**Text extract**

● ● ● ● ●

The feeling of shaking off old burdens - in this they resembled
capitalism itself - was almost audible.
In
the mid-80s Noam Chomsky insisted on a radical
contradiction between the Soviet Union and socialism.
The association of one with the other was a simple coup of propaganda
(for both sides). Old Trots like Ernest Mandel permitted the
description "deformed worker's state" and, a
la
the old man, insisted that backwards countries never could have
produced socialism anyway.6
Susan Woodward suggested that, beneath the surface, communist and
non-communist systems shared a common inheritance: they were
attempted "rational approaches to the material world and its
development."7
Even
as some former dissidents have moved to the Left (realizing the
rosiness of Europe's welfare states was only ever for the few and has
been buckling of late), it is rare to find a satisfactory account of
what 'really existing socialism' was and how it got that way. The
Hungarian dissident and philosopher G.M.Tamas offers this
description:
"A system of state capitalism" in which "commodity
production, wage labour, money and the separation of the producers
from the means of production" still predominated. In other
words, it was just another, more poorly designed capitalism.

● ● ● ● ●

**Given material**
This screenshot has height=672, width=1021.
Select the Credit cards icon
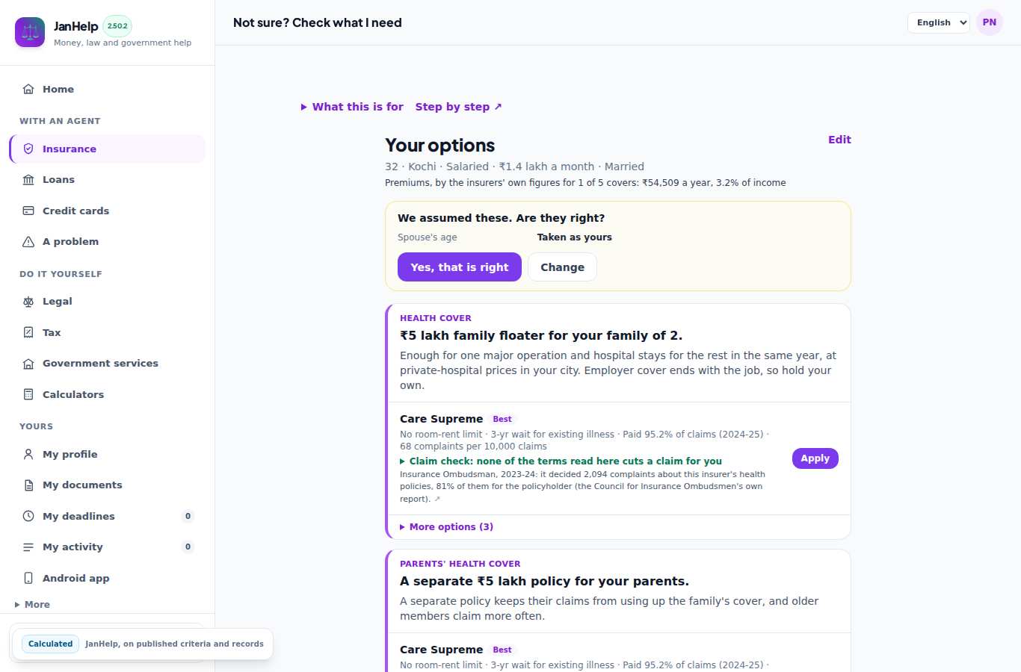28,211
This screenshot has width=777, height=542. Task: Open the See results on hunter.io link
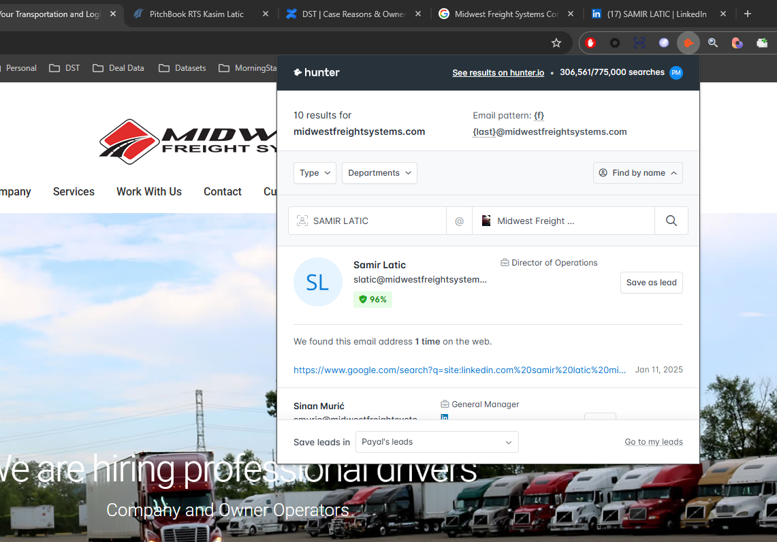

● ● ● ● ●

**Stated goal**
Write what comes next in the passage on really existing socialism, picking up after its final sentence. The lines above are not needed for this.

**Solved problem**
On
their 1990 visit to the Soviet Union Leo Panitch and Sam Gindin
reported on the flourishing, for the first time since the early
1920s, of genuine soviet democracy. A civil society group called the
Popular Front, having secured a 20% presence in the Soviets, was
organising the restoration of churches in the industrial city of
Yaroslavl. This loose compendium of social movements, a sort of
hastily assembled Big Society thrusting itself into the socialist
state apparatus, operated, as the authors say, entirely "in the
spirit of Perestroika". While in Moscow laws overriding the
Soviets and reducing the newly-acquired powers of the independent
unions were being quietly passed, workers in the industrial
hinterlands were creating a novel form of freedom. As the state
turned towards the interests of capital, however, this novelty became
increasingly restricted.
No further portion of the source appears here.